Allow to change the default TextPositionComparator in pdfTextStriper
--------------------------------------------------------------------
Key: PDFBOX-1163
URL: https://issues.apache.org/jira/browse/PDFBOX-1163
Project: PDFBox
Issue Type: New Feature
Components: Text extraction
Environment: All
Reporter: Sébastien Dailly
Priority: Minor
As mentioned in the mailing list, the pdfTextStriper does not allow to change
the default textPositionComparator used for orderning the char on the page.

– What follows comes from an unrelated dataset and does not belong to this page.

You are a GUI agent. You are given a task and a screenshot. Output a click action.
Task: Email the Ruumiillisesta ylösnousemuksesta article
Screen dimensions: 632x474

Here is a patch for a setter :
23a24
> import java.util.Comparator;
69c70,76
< //enable the ability to set the default indent/drop thresholds
---
> /**
> * This comparator is used for sorting the char by their position on the
> * page.
> */
> private Comparator<TextPosition> textPositionComparator= new
> TextPositionComparator();
>
> //enable the ability to set the default indent/drop thresholds
550c557
< TextPositionComparator comparator = new
TextPositionComparator();
---
> TextPositionComparator comparator =
> getTextPositionComparator();
1312a1320,1338
> /**
> * Get the Comparator used when sortByPosition is True
> * @return a Comparator
> */
> public final Comparator<TextPosition> getTextPositionComparator() {
> return textPositionComparator;
> }
>
>
> /**
> * Define the Comparator used when sortByPosition is True
> * @param textPositionComparator the Comparator to use
> */
> public final void setTextPositionComparator(
> Comparator<TextPosition> textPositionComparator) {
> this.textPositionComparator = textPositionComparator;
> }
>
>
--
This message is automatically generated by JIRA.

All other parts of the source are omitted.